WRITTEN REQUEST: Output each line of the rows below word for word, leaving the pictures out of your answer.

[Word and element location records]
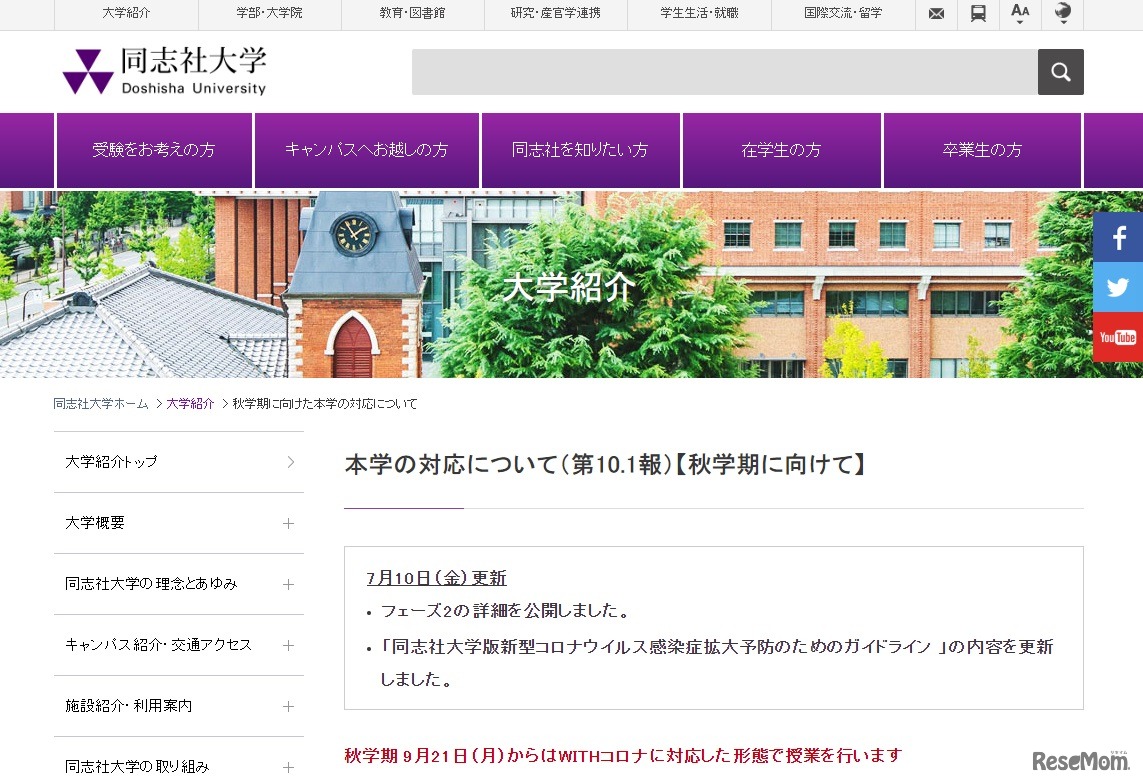1143x784 pixels.
Task: Click the globe language icon
Action: (x=1061, y=14)
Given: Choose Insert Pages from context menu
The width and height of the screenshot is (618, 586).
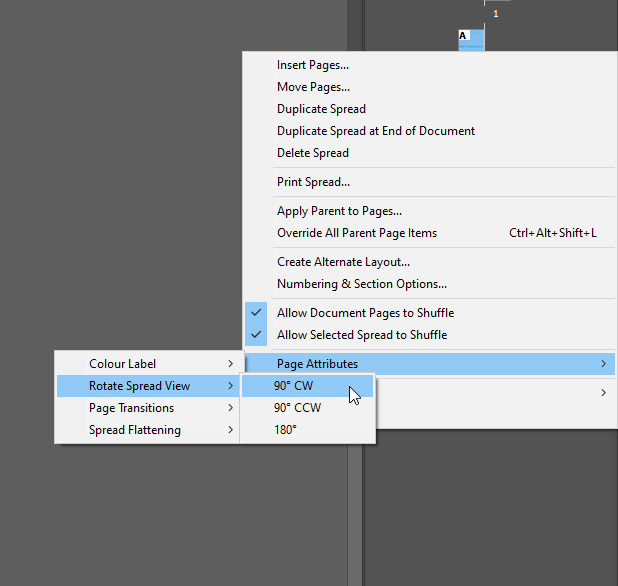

RESULT OF THE EXERCISE:
1143x784 pixels.
Task: Click the globe language icon
Action: (x=1061, y=14)
Given: Choose Insert Pages from context menu
The width and height of the screenshot is (618, 586).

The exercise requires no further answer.